Not tested, but should work for every browser.

That should be that.

2 comments:

Tavis Pitt said...

Thanks for this FlipC.

I guess I should explain some history of the 'agenda. It started in 2004 and at that time I had at least six years experience of web development and even longer in database development. For work I would follow the same routine: atomise the data into the database (build the database); storyboard the website; build server-side script (VBScript, ASP); add the cosmetics (graphics), and then add content (usually the responsibility of the user, but not always). The server-side scripting was really big back then because the total lack of functionality from Crapscape Crapivator which pulled down client-side scripting. When it came to the 'agenda I decided to turn this procedure on its head and I created the content first, in the understanding that I would build up the functionality as I went along.

To be honest this really worked and in 2004/2005 there were very few weblogs around for me to pick up an idea of functionality. However, about two years ago Don requested a search facility and I also wanted to try out RSS. I did look at Google for searching, but it didn't work how I wanted it. For instance go to Google SitSearch and enter 'www.wfa.org.uk' in the URL textbox and 'Stourport' in the Query textbox. The first result 'Stourport is a canal town' directs you to the root index (no good), the second result directs you to a page successfully but the title of the result is 'http://www.wfa.org.uk/cal/20070130.htm Tuesday 30 January 2007 ...' whereas I would have preferred something like: 'Tuesday 30 January 2007: Meet Tesco if your name's down'. I have looked into it (back then and just now) and I cannot customise it to how I want. So back then (early 2006) I started to put all my blogs into an Access database (and then SQL Server) manually. It took ages, about two weeks of blogs took about 3 months and that was also eating up my 'agenda blogging time. I even tried to write an application to automate the process, but they never got off the ground.

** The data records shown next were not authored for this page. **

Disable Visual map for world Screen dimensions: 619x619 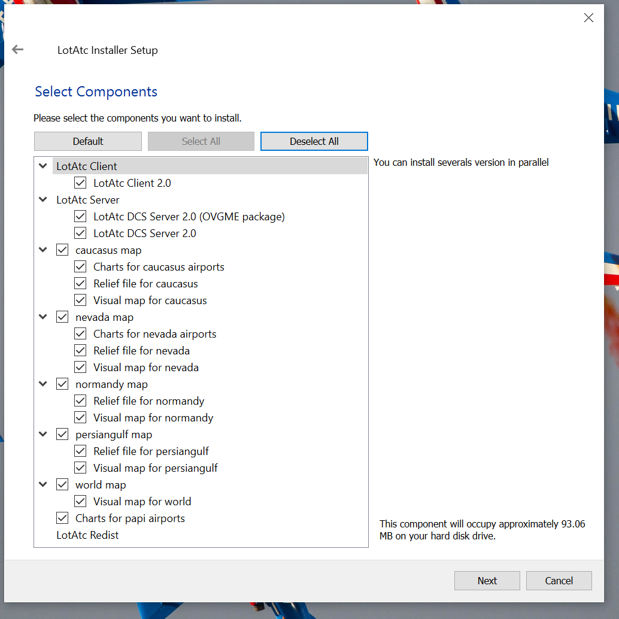point(80,501)
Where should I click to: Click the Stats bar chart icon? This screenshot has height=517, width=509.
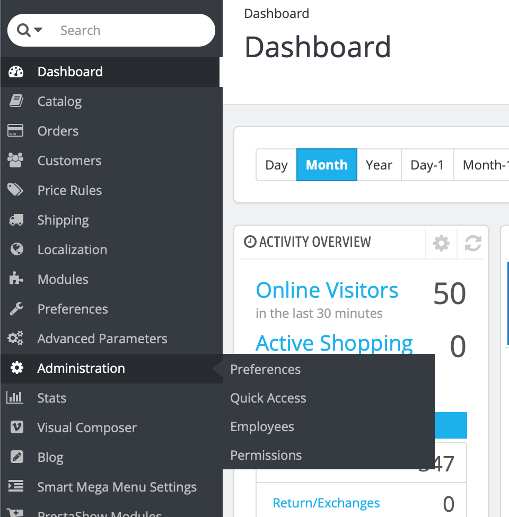pos(15,398)
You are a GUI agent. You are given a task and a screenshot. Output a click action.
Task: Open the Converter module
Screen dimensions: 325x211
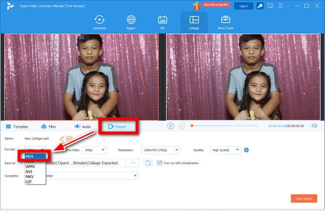pyautogui.click(x=99, y=22)
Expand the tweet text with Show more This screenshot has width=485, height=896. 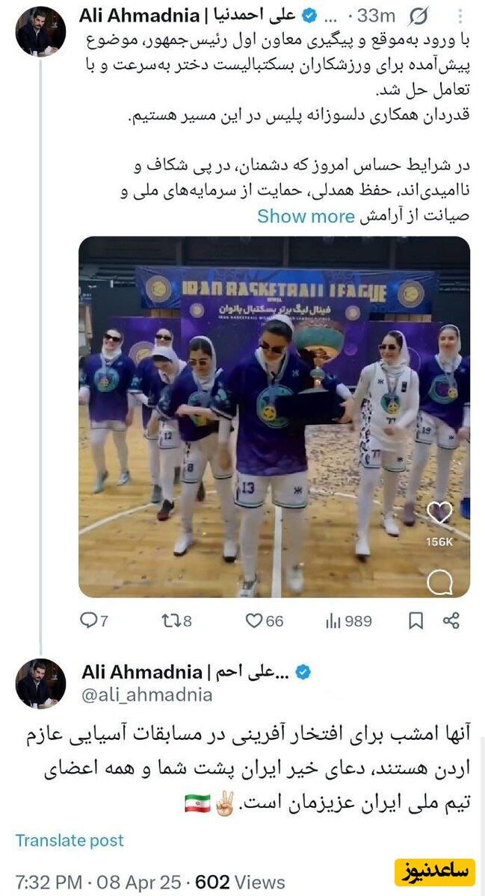(x=306, y=217)
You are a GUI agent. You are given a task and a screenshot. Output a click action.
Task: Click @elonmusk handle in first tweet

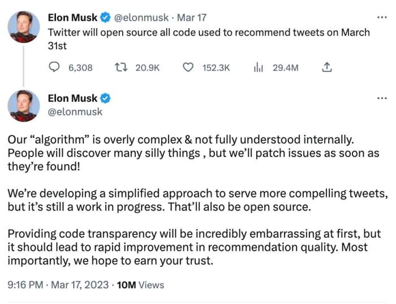click(141, 18)
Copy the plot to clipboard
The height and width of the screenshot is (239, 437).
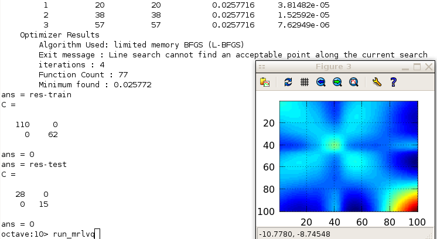265,83
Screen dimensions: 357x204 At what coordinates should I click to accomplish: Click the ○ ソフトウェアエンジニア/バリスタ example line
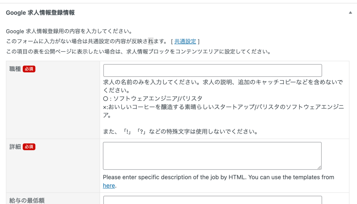click(153, 99)
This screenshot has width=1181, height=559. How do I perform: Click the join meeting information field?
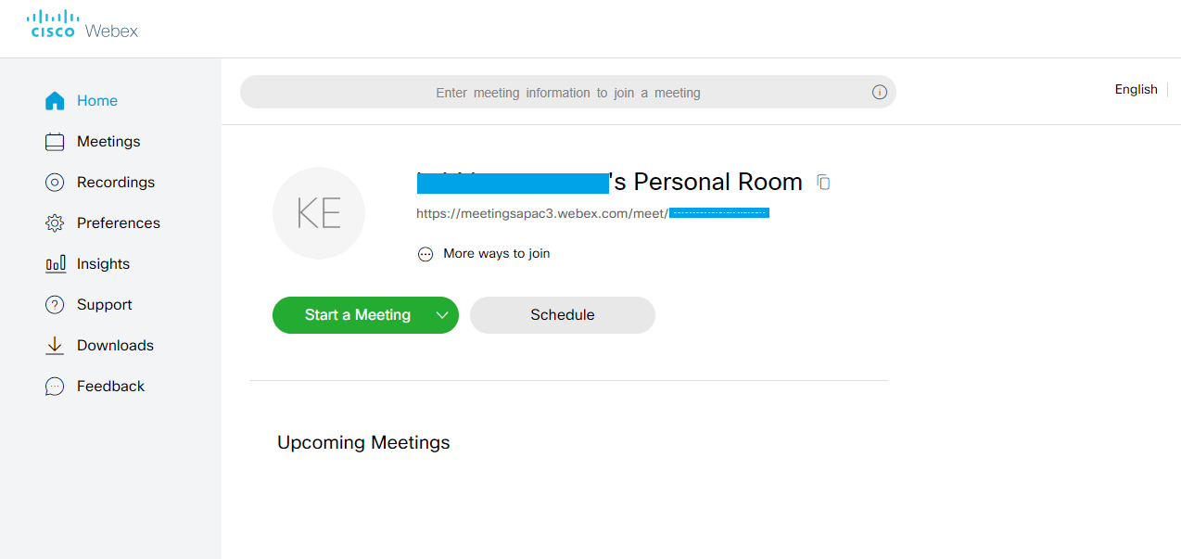coord(567,93)
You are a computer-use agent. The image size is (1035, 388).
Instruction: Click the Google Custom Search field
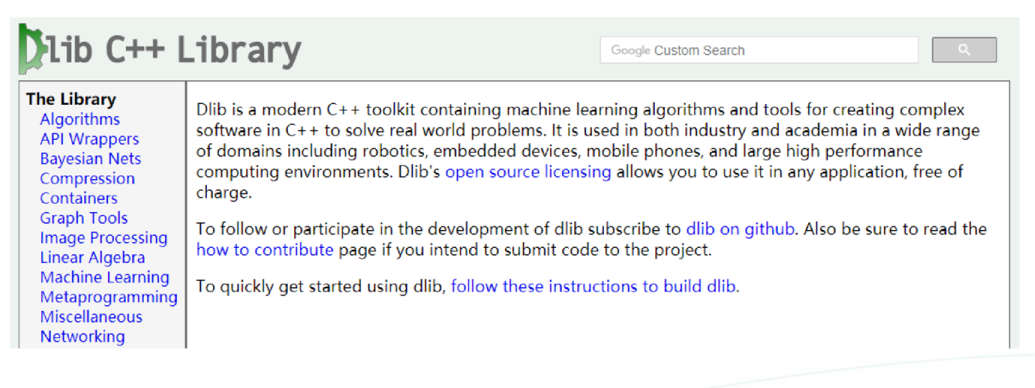click(x=758, y=50)
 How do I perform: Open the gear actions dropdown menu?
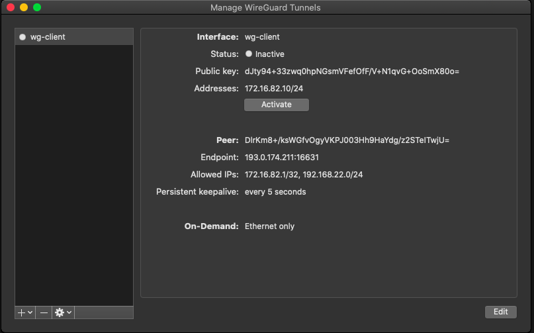pyautogui.click(x=63, y=312)
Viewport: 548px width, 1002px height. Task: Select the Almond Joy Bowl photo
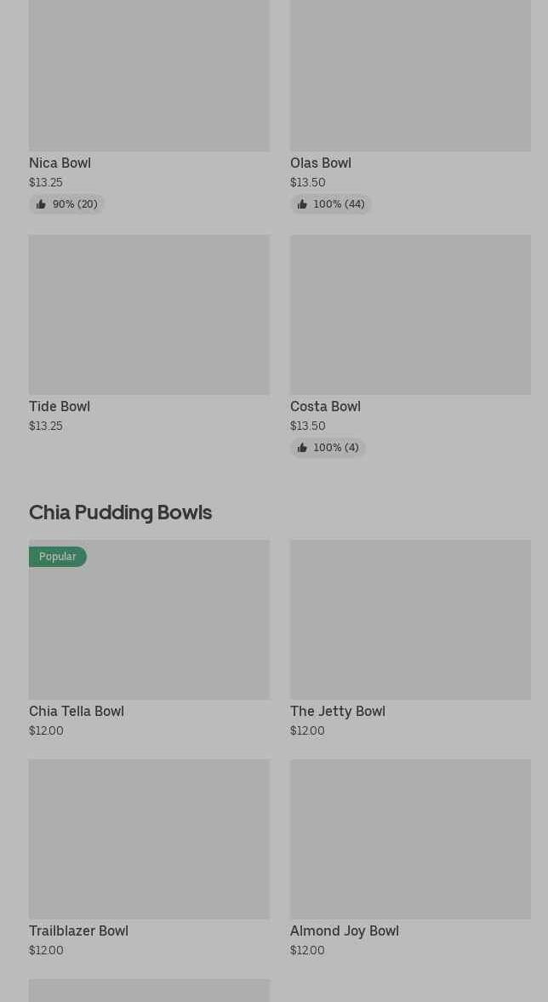410,839
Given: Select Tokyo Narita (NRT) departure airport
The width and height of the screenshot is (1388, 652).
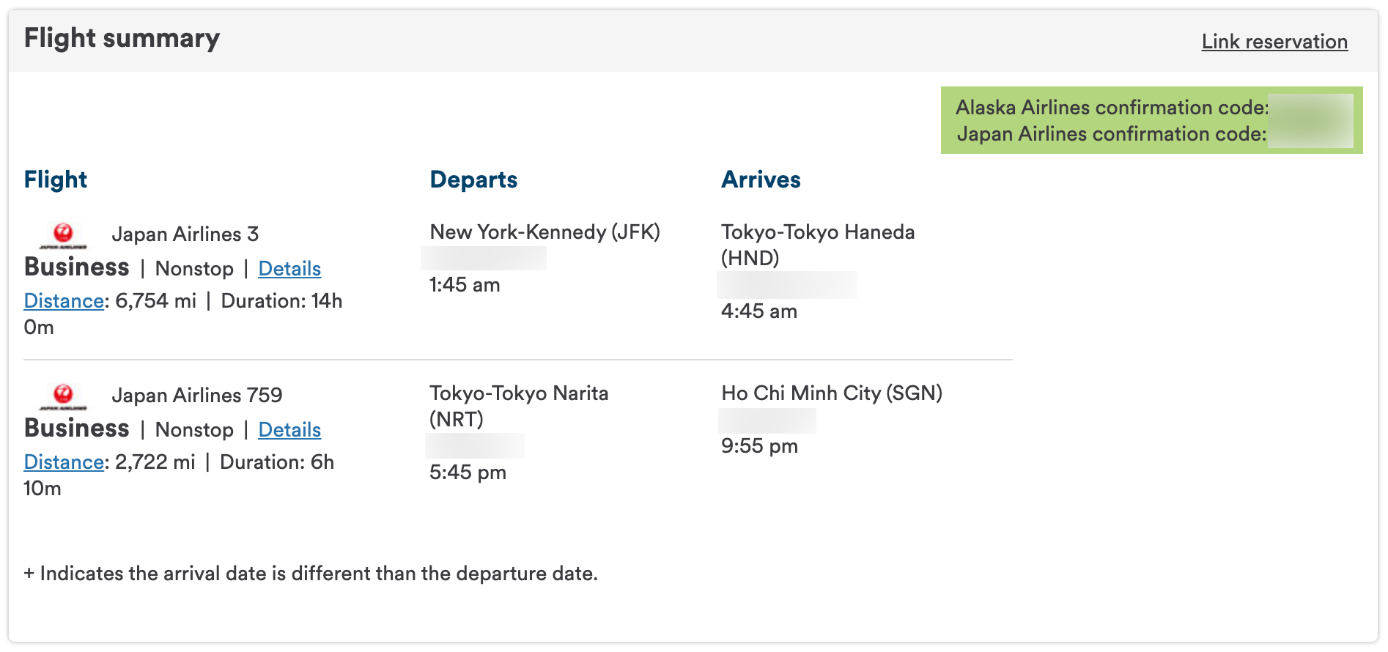Looking at the screenshot, I should click(519, 407).
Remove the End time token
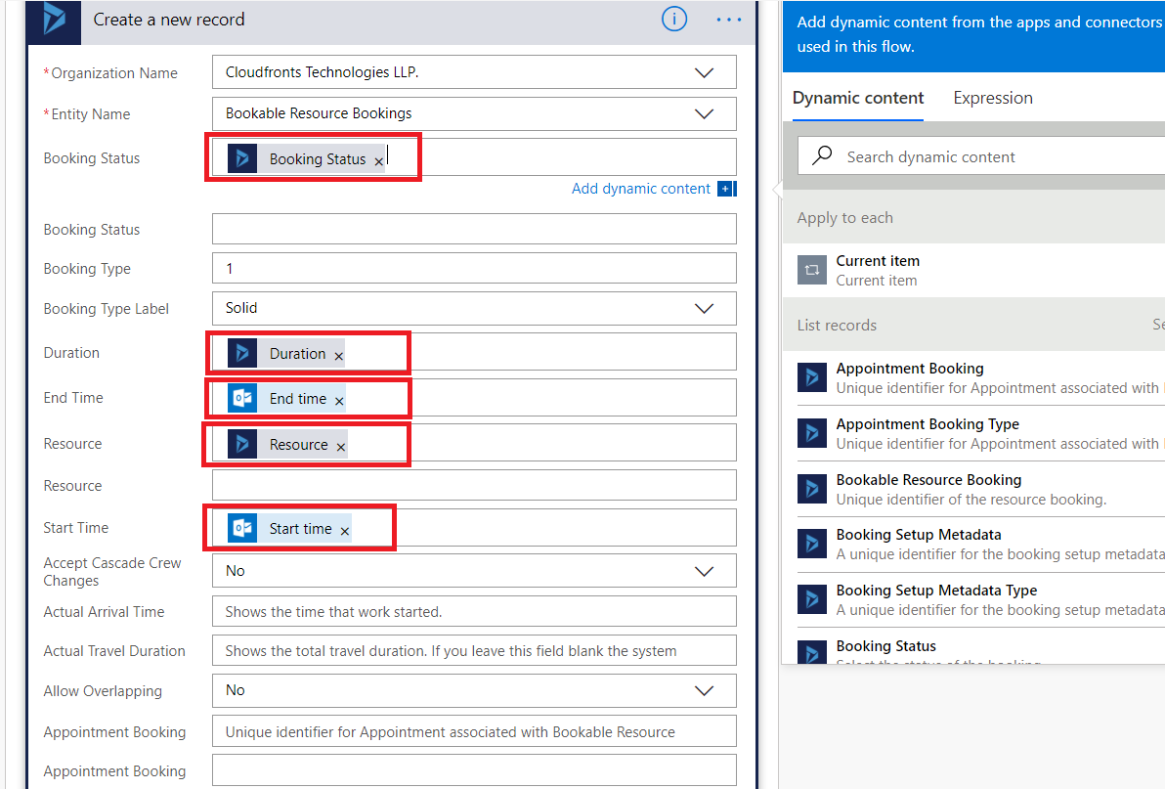Screen dimensions: 1165x789 [x=339, y=401]
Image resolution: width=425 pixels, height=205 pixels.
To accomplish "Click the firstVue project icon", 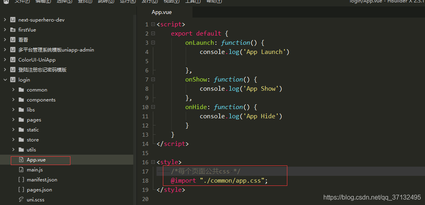I will [x=13, y=30].
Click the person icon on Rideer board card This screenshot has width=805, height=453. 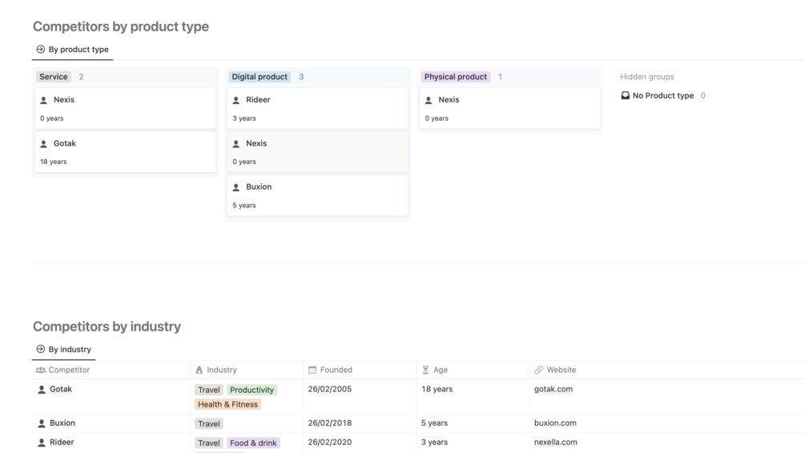point(236,101)
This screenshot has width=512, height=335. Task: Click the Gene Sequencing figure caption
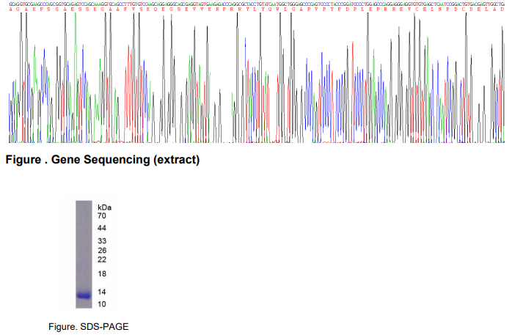coord(102,160)
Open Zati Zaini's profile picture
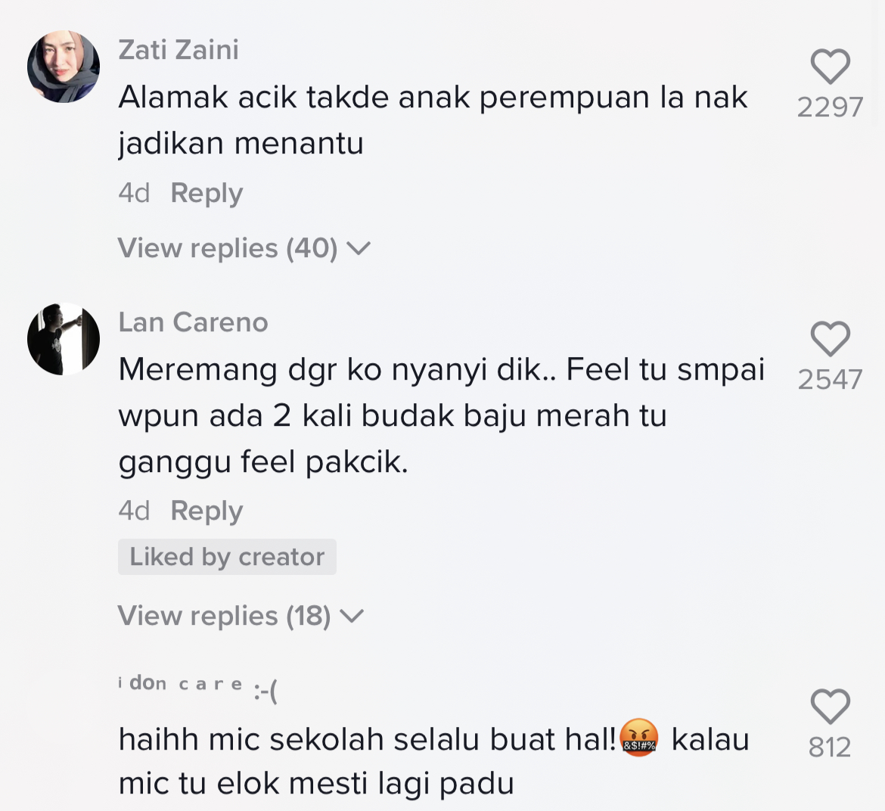This screenshot has width=885, height=811. [64, 67]
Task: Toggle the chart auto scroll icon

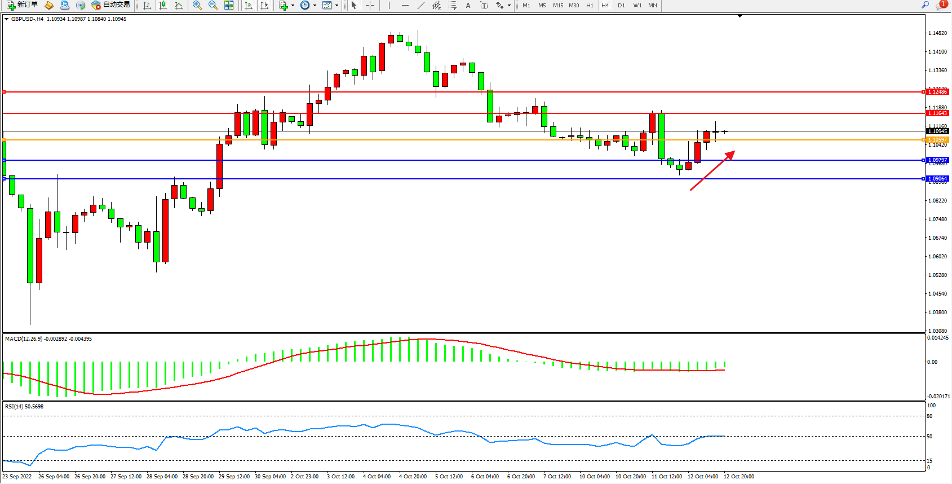Action: pyautogui.click(x=249, y=5)
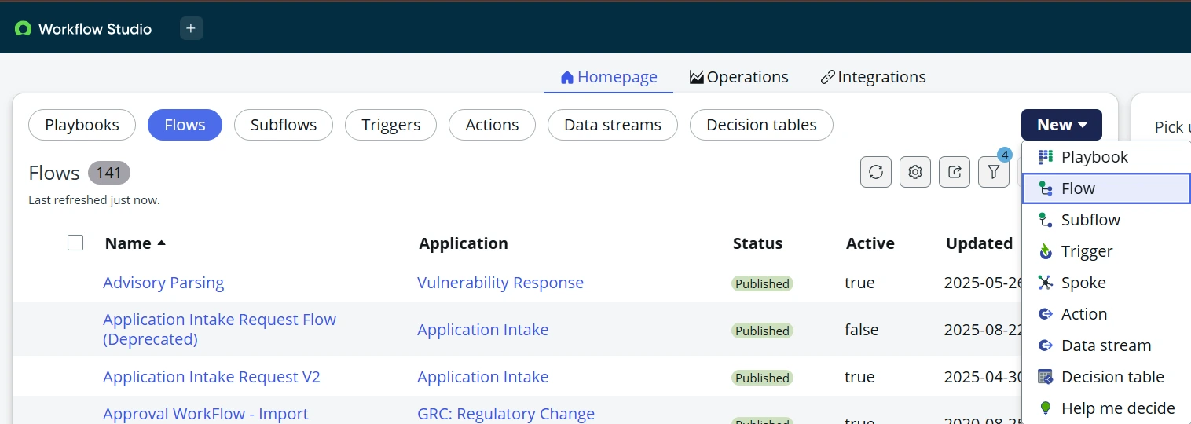Click the refresh list icon
The image size is (1191, 424).
coord(876,172)
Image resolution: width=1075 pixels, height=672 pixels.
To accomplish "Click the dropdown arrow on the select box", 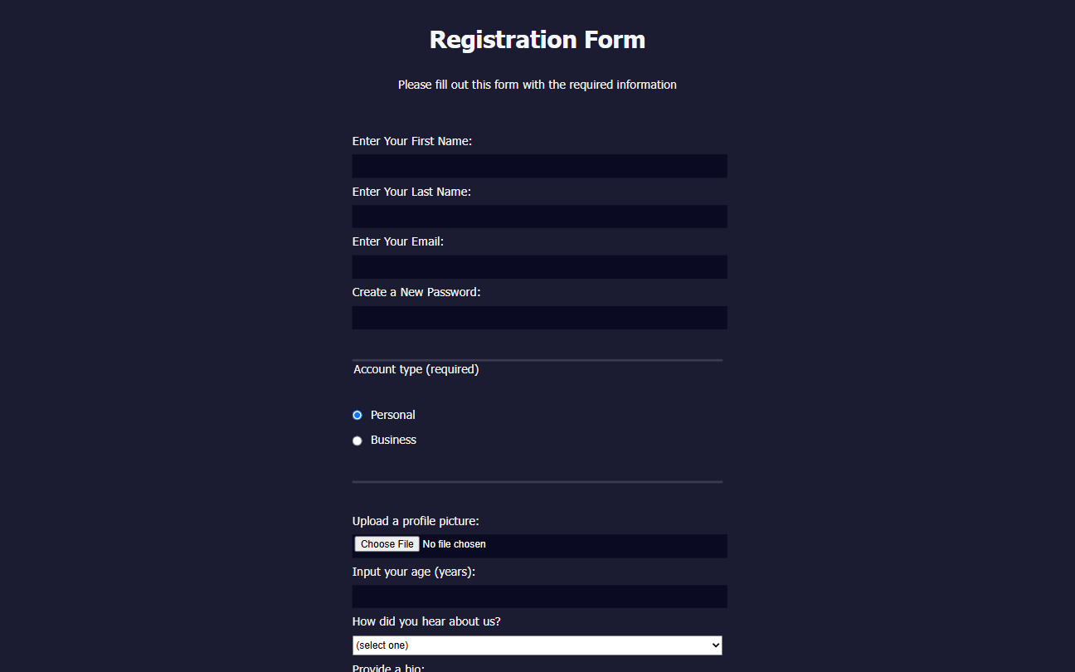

I thought that since I'm writing a database for searching, I could use it to write the 'agenda (bye bye iframes); the comment functionality; and also easily (at the touch of a button) create RSS. That was (and still is the plan).

Also I did originally write my out-of-iframe script in VBScript, but soon found Firefix users couldn't read my blog so I changed it to ECMAScript (JavaScript). See FrameControl.js. Since I was writing a htm page for each day (usually one blog) I didn't have the time or resources to retrospectively update the pages. So very old pages have no frame control, old ones a VBScript and then new ones have JavaScript. Recently I changed my comments provider and I had to remove the script because it was interfering with the comment functionality.

Anyway I have already started to build some my RSS feed (even before I started to read this blog!). See: RSS.

FlipC said...

No disparagement meant of your skills and I hope none taken.

It's a shame that as vbscript can call javascript functions that Firefox et al won't process it at all as that would mean simply altering the old script.

As for Google I'm sure you know that that's down to a lack of a title element in the cal pages so it just reads off the first bits of text it can find. Depending on how you have them stored processing the 'title' from the colon onwards and turning it into a title shouldn't be that difficult.

Yes Google does like to return the main page and does it for mine too in my case because it's reading the entries listed down the side for each month.

Would be nice to get rid of the iframes how about using PHP to generate the equivalent structure? Should tie nicely to the SQL database.